My already innervated body is trying hard to fight the stupid intruders. To top it all, a bug bit me — now I don’t know which one — under my eye, giving me a blubbery bad rash.

I think the pack of viruses — realising that their ungrateful host did not like a surprise visit — called for the villainous bug’s help to enfeeble me completely. Whatever it is — that is cooking up — I am sure it is a conspiracy against me. These cretins can be a dangerous lot, I tell you.

I was in India, this last week. It was a whirlwind tour, as my sojourns mostly are. Five days. Six nights. Like some Mediterranean cruise where people jostle to feed you, pamper you, fatten you. I think I have put on a little flab. It makes me feel guilty, like nothing else. India was good. Ever beautiful, serene and quiet.

Every time I visit the country — I see plenty of change. Yet things remain the same too. The same gossips. Same old stories, I’ve heard a thousand times and yet I listen to them again. I can’t reason, why? Midwives tales. Dull, drab afternoons.

The famous nip in the wind in the hills. The chill piercing your toes. The unsettling feeling. On the flight back to Delhi, as you see the majestic mountains of North India fade in the distance, you understand the sheer diversity of the land.

Delhi stopover

Among other cities, I stopped by in Delhi. The place is undergoing a huge shift in terms of new buildings and infrastructure. I met an ice-cream seller, Hari Prasad, who has been selling ice-lollies in Delhi’s famous Connagugh Place since 1989. I sat down on a bench in a park next to him.

The tale of Delhi’s transformation through the eyes of this quintessential street confectioner was worth my time. People walk more hurriedly now, he told me. It is as if the calm and relaxed days of the yore are forever gone. No one has time. It has become an ‘on-the-go’ world. People come and go.

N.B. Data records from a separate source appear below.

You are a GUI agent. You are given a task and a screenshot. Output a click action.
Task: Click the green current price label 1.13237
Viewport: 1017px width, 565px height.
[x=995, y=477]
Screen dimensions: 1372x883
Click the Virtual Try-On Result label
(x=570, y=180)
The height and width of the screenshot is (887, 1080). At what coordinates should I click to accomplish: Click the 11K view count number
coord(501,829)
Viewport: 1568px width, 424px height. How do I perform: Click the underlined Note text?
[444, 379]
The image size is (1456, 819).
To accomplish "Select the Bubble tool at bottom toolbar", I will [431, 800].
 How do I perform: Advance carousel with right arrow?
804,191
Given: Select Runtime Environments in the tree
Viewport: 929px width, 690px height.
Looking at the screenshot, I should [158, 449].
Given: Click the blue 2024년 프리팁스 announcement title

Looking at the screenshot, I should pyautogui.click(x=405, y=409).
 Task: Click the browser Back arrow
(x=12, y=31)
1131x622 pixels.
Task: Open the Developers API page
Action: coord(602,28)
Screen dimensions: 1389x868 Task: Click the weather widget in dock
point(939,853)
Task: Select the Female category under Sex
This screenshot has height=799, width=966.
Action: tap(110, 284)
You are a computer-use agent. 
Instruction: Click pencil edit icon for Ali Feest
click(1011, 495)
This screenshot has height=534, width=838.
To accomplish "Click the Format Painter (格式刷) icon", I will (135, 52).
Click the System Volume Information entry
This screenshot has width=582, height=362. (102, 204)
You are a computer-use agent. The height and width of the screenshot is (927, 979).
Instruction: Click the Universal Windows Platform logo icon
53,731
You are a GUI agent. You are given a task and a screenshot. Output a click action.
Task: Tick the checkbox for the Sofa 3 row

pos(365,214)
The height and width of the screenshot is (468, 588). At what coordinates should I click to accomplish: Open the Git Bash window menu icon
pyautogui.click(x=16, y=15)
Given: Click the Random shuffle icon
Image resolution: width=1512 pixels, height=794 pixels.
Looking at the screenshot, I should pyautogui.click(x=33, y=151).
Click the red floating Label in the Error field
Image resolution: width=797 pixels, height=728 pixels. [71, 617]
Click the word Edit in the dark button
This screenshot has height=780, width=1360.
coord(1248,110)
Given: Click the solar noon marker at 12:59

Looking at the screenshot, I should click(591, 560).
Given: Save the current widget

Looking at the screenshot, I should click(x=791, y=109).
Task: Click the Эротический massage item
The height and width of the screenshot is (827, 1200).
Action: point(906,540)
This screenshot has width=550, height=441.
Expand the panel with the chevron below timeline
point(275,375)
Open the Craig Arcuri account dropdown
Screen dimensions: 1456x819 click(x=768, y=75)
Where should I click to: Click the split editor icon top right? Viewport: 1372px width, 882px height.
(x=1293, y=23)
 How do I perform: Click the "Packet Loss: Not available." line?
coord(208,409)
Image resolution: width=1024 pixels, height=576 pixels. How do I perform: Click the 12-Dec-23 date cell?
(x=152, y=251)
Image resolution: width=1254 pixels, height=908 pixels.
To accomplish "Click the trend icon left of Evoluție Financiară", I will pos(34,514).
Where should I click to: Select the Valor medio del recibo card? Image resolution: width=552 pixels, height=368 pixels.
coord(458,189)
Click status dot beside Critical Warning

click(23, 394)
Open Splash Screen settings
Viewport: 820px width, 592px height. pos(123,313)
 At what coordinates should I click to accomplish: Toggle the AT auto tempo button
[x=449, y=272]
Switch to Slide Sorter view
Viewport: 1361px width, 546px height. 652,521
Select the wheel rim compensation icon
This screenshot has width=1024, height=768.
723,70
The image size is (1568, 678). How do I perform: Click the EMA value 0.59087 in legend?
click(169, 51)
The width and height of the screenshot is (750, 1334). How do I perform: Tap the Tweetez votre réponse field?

I couldn’t agree more with Hari Prasad. Life indeed is one epic journey. We meet many interesting and not-so-interesting blokes on this trip. Some, we never think about again. Some, we wonder what happened to them. There are some that we wonder if they ever think about us. And then there are some we wish we never had to think about again.

I often caught myself thinking about the people I thought I loved or who loved me. Foolishly enough, every time we try find a reason to the heart’s furore, we fail to do so. However, in the most private realms of our mind, we soon realise it is only companionship, settlement, and physical compatibility. Not love. Not that sacred little thing.

Back in Dubai, I sleep — unconsciously fighting the virus-pack — subconsciously floating in my daffy dreams. Savouring in the delight of my heart’s sweet-ache. Yeah, Eyes.

Those eyes come to say something to me. I never understand what. I never may! Yet I love them. Is it sane to dream in our times? I think we dream so we don’t have to be apart so long. If we’re in each other’s dreams, we can be together all the time. Even in the age of the pandemic.